Allah yang Mahatinggi dan Mahasempurna menjawab, “Ada, yaitu angin” (Air di samudera luas akan serta merta terangkat, bergulung-gulung, dan menjelma menjadi gelombang raksasa yang dahsyat, tersimbah dan menghempas karang, atau mengombang-ambingkan kapal dan perahu yang tengah berlayar, tiada lain karena dahsyatnya kekuatan angin. Angin ternyata memiliki kekuatan yang teramat dahsyat).
Akhirnya para malaikat pun bertanya lagi, “Ya Allah adakah sesuatu dalam penciptaan-Mu yang lebih dari semua itu?”
Allah yang Mahagagah dan Mahadahsyat kehebatan-Nya menjawab, “Ada, yaitu amal anak Adam yang mengeluarkan sedekah dengan tangan kanannya sementara tangan kirinya tidak mengetahuinya.”
Artinya, orang yang paling hebat, paling kuat, dan paling dahsyat adalah orang yang bersedekah tetapi tetap mampu menguasai dirinya, sehingga sedekah yang dilakukannya bersih, tulus, dan ikhlas tanpa ada unsur pamer ataupun keinginan untuk diketahui orang lain.
Inilah gambaran yang Allah berikan kepada kita bagaimana seorang hamba yang ternyata mempunyai kekuatan dahsyat adalah hamba yang bersedekah, tetapi tetap dalam kondisi ikhlas. Karena naluri dasar kita sebenarnya selalu rindu akan pujian, penghormatan, penghargaan, ucapan terima kasih, dan sebagainya. Kita pun selalu tergelitik untuk memamerkan segala apa yang ada pada diri kita ataupun segala apa yang bisa kita lakukan. Apalagi kalau yang ada pada diri kita atau yang tengah kita lakukan itu berupa kebaikan.
Karenanya, tidak usah heran, seorang hamba yang bersedekah dengan ikhlas adalah orang-orang yang mempunyai kekuatan dahsyat. Sungguh ia tidak akan kalah oleh aneka macam selera rendah, yaitu rindu pujian dan penghargaan.
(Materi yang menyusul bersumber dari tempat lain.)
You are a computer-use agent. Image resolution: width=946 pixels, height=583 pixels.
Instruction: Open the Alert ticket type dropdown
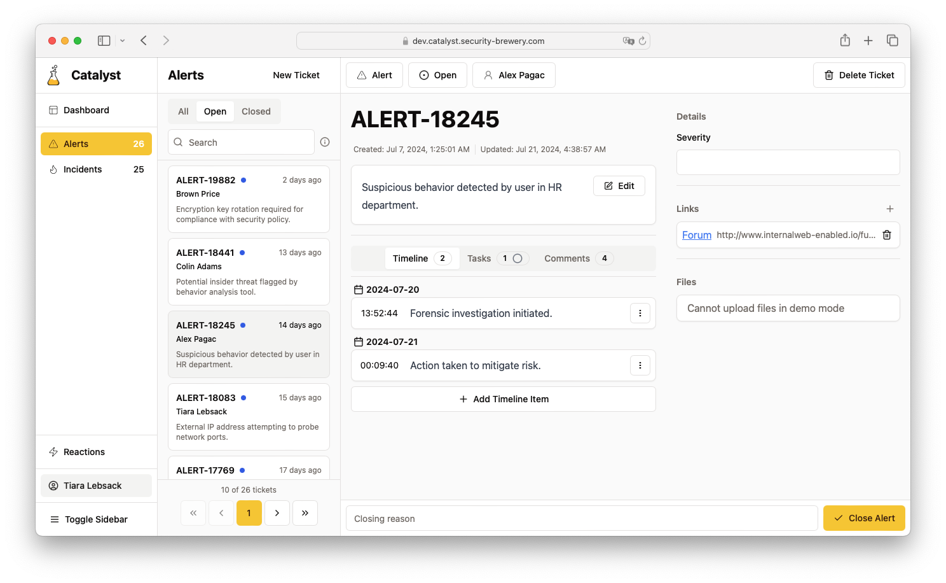[374, 75]
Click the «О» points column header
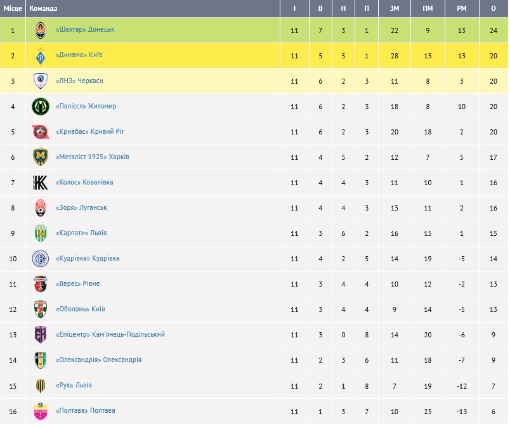This screenshot has width=510, height=428. click(x=494, y=9)
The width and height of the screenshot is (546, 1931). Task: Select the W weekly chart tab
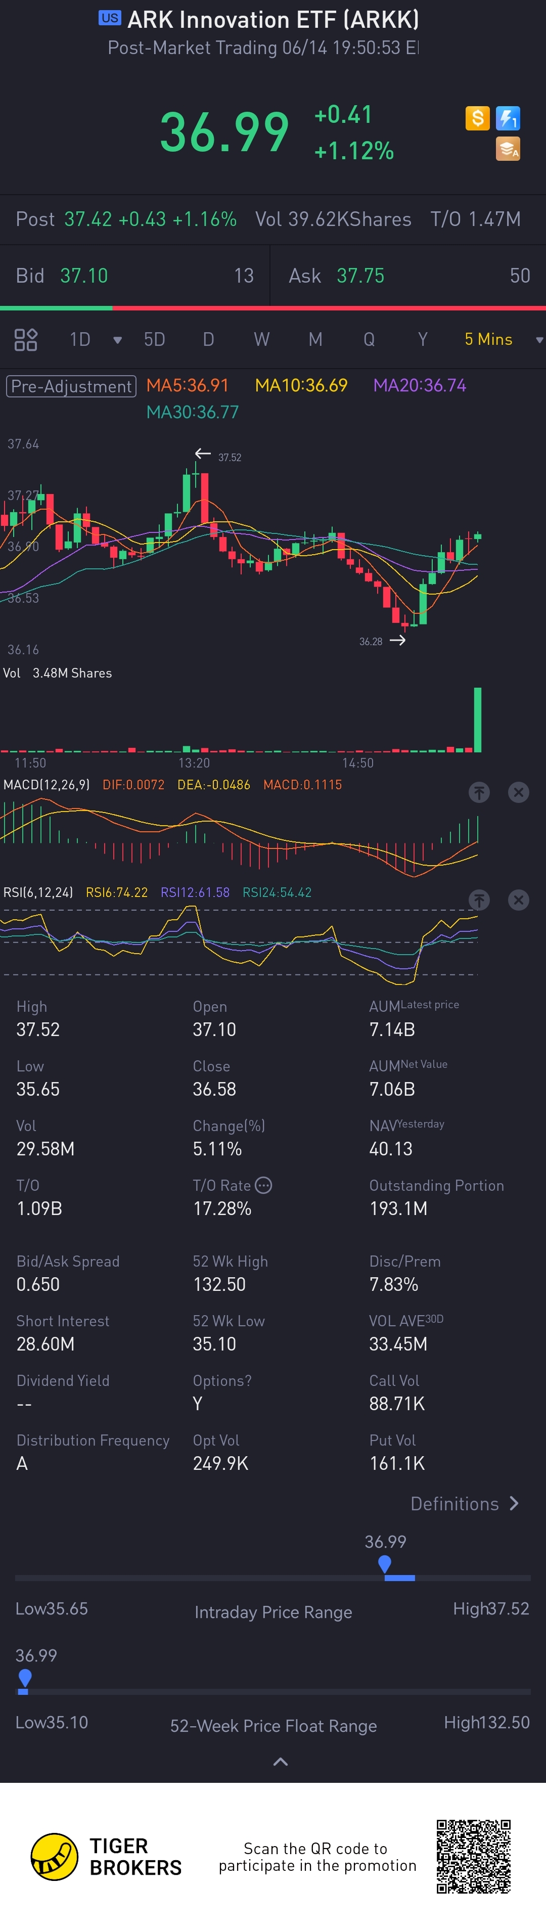click(261, 340)
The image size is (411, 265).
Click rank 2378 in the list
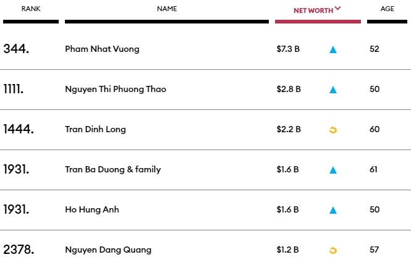[x=19, y=250]
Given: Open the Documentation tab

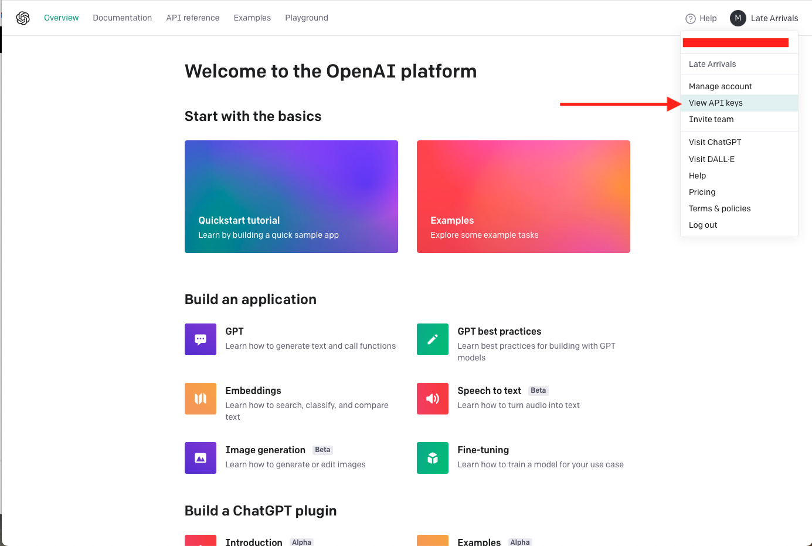Looking at the screenshot, I should (122, 18).
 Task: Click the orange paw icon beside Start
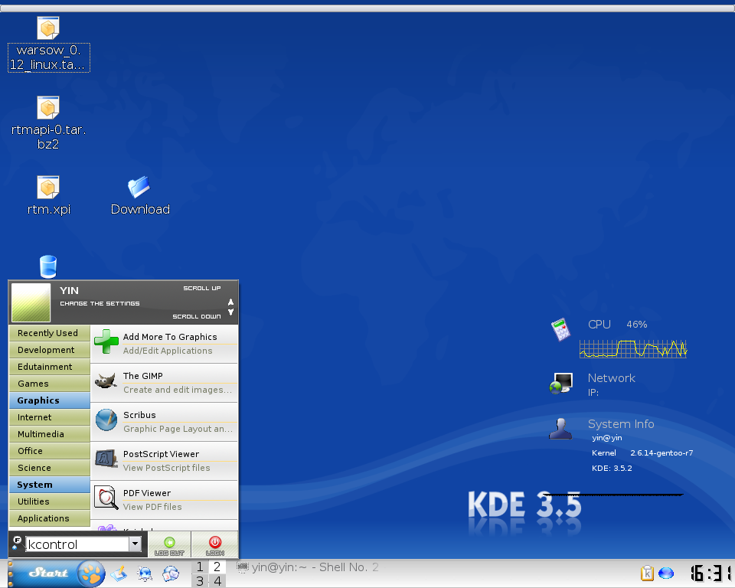click(91, 573)
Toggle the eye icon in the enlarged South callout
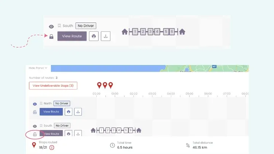Image resolution: width=274 pixels, height=154 pixels. click(51, 27)
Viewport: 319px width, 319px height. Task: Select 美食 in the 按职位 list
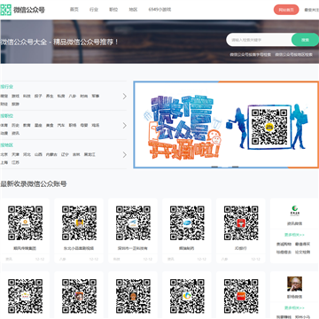click(x=50, y=125)
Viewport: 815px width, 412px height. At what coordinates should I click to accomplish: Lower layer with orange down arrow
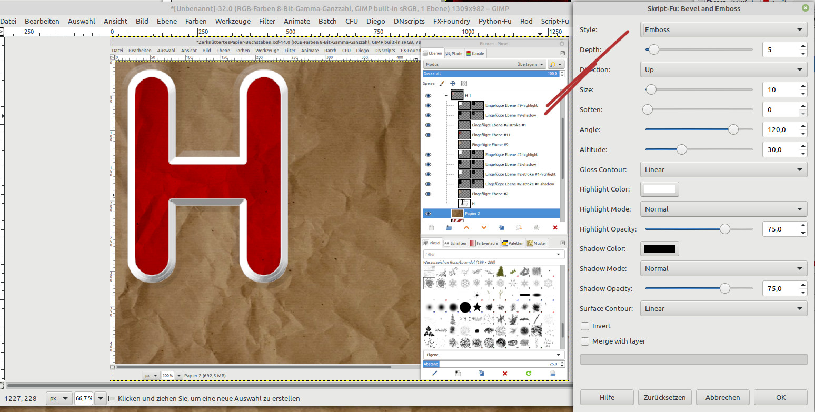[484, 227]
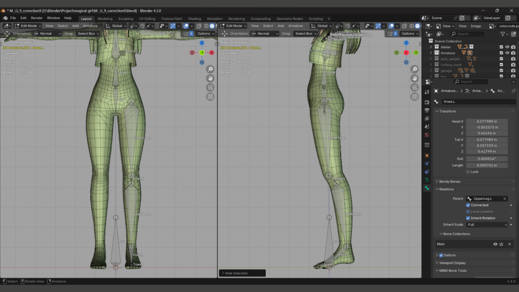The image size is (519, 292).
Task: Clear the UpperLeg.L parent with X icon
Action: click(504, 199)
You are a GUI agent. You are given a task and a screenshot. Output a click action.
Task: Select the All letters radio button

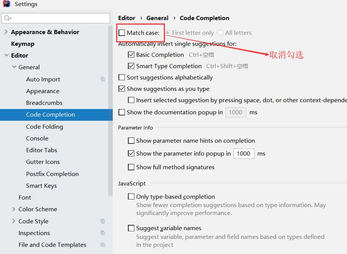(x=220, y=33)
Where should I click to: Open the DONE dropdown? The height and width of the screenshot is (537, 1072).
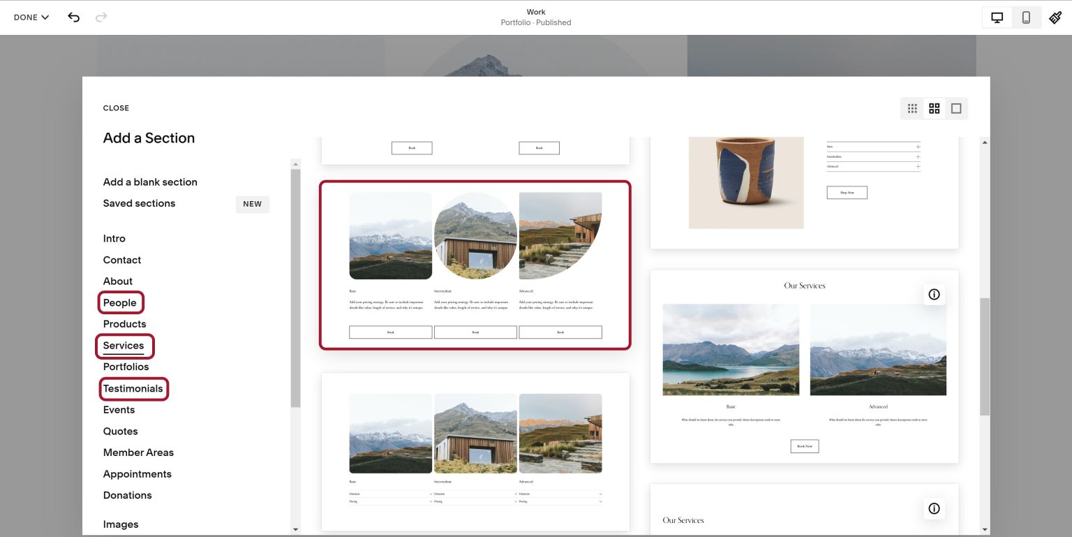(30, 17)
Apalagi kedahsyatan seorang hamba yang bersedekah dengan ikhlas? Pada suatu hari datang kepada seorang ulama dua orang akhwat yang mengaku baru kembali dari kampung halamannya di kawasan Jawa Tengah. Keduanya kemudian bercerita mengenai sebuah kejadian luar biasa yang dialaminya ketika pulang kampung dengan naik bis antar kota beberapa hari sebelumnya. Di tengah perjalanan bis yang ditumpanginya terkena musibah, bertabrakan dengan dahsyatnya. Seluruh penumpang mengalami luka berat. Bahkan para penumpang yang duduk di kurs-kursi di dekatnya meninggal seketika dengan bersimbah darah. Dari seluruh penumpang tersebut hanya dua orang yang selamat, bahkan tidak terluka sedikit pun. Mereka itu, ya kedua akhwat itulah. Keduanya mengisahkan kejadian tersebut dengan menangis tersedu-sedu penuh syukur.
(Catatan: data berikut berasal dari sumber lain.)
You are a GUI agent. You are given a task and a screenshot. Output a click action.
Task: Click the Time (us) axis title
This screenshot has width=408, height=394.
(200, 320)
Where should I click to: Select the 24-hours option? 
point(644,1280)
Mengapa mereka ditakdirkan Allah selamat tidak kurang suatu apa? Menurut pengakuan keduanya, ada dua amalan yang dikerjakan keduanya ketika itu, yakni ketika hendak berangkat mereka sempat bersedekah terlebih dahulu dan selama dalam perjalanan selalu melafazkan zikir.
Sahabat, tidaklah kita ragukan lagi, bahwa inilah sebagian dari fadhilah (keutamaan) bersedekah. Allah pasti menurunkan balasannya disaat-saat sangat dibutuhkan dengan jalan yang tidak pernah disangka-sangka. Allah Azza wa Jalla adalah Zat yang Maha Pengasih dan Maha Penyayang kepada semua hamba-Nya. Bahkan kepada kita yang pada hampir setiap desah nafas selalu membangkang terhadap perintah-Nya pada hampir setiap gerak-gerik kita tercermin amalan yang dilarang-Nya, toh Dia tetap saja mengucurkan rahmat-Nya yang tiada terkira.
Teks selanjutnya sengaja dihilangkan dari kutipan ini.